[Task to carry out] Everything from the line with "Instruction: Select the" through the last line of the data below should be copied exactly, apart from the pictures.

Segment Start: Working data

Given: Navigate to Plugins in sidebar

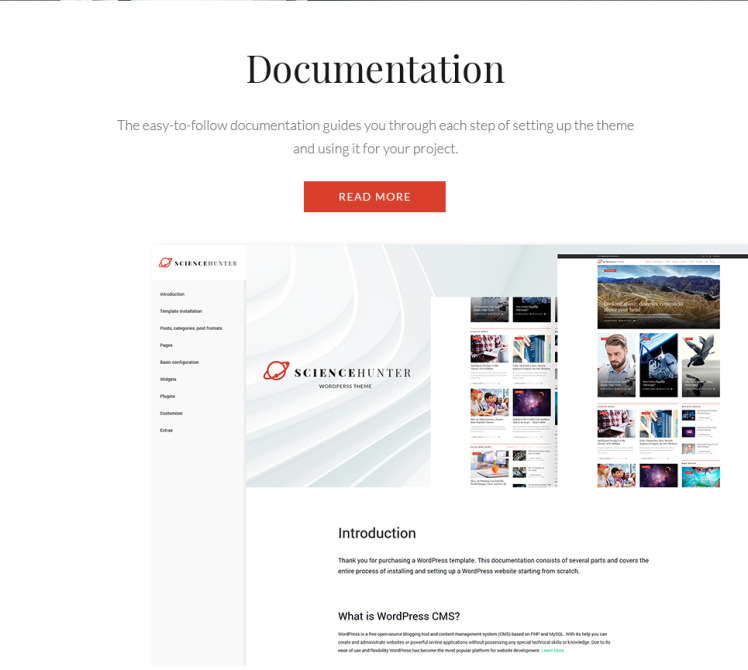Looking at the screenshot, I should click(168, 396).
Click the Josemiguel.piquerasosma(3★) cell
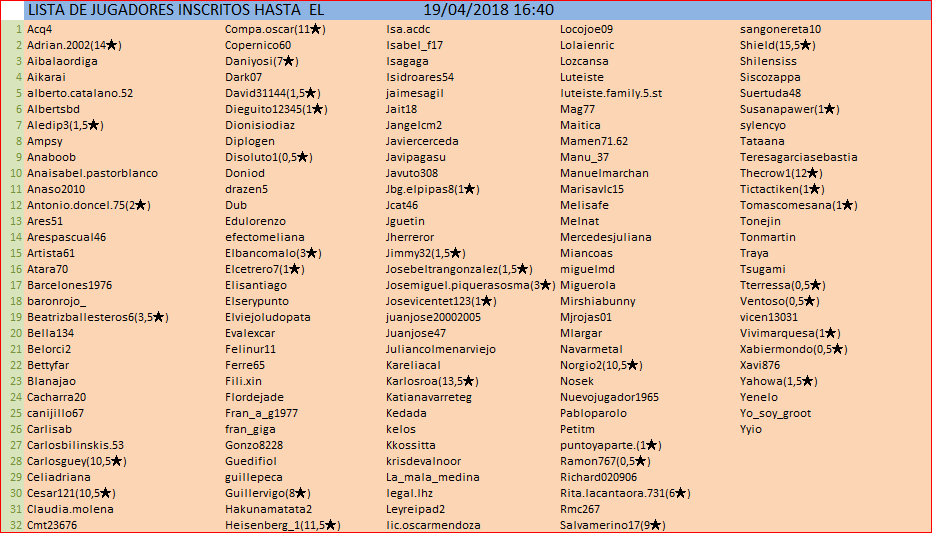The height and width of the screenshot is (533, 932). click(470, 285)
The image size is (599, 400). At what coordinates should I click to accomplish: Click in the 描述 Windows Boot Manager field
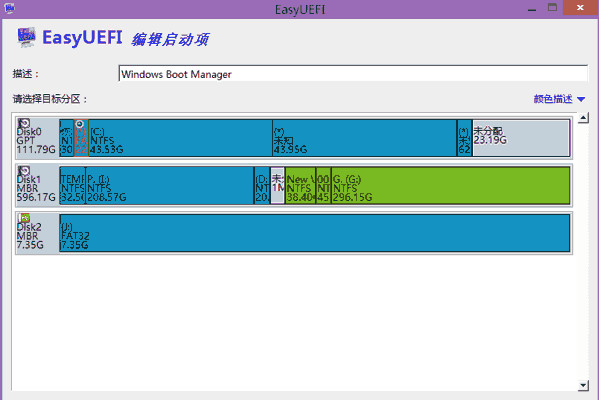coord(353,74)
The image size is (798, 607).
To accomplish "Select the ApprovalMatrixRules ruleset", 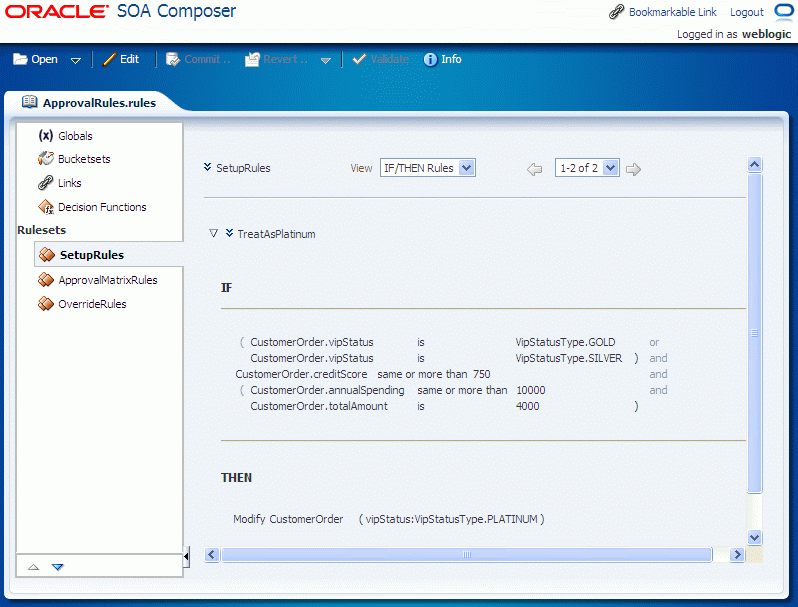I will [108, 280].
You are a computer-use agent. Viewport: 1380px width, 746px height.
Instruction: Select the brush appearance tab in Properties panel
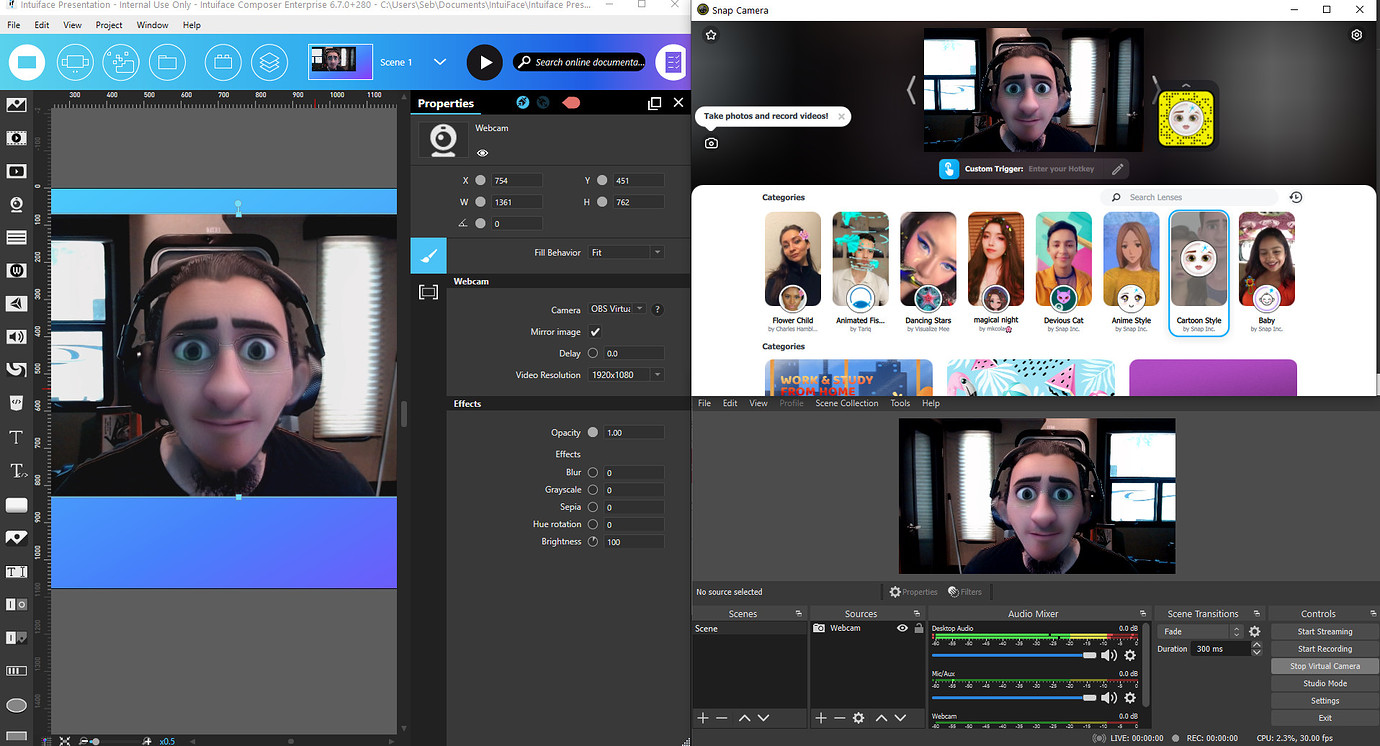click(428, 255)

Segment End: Working data

[Output of the exercise]
Instruction: Select the brush appearance tab in Properties panel
click(428, 255)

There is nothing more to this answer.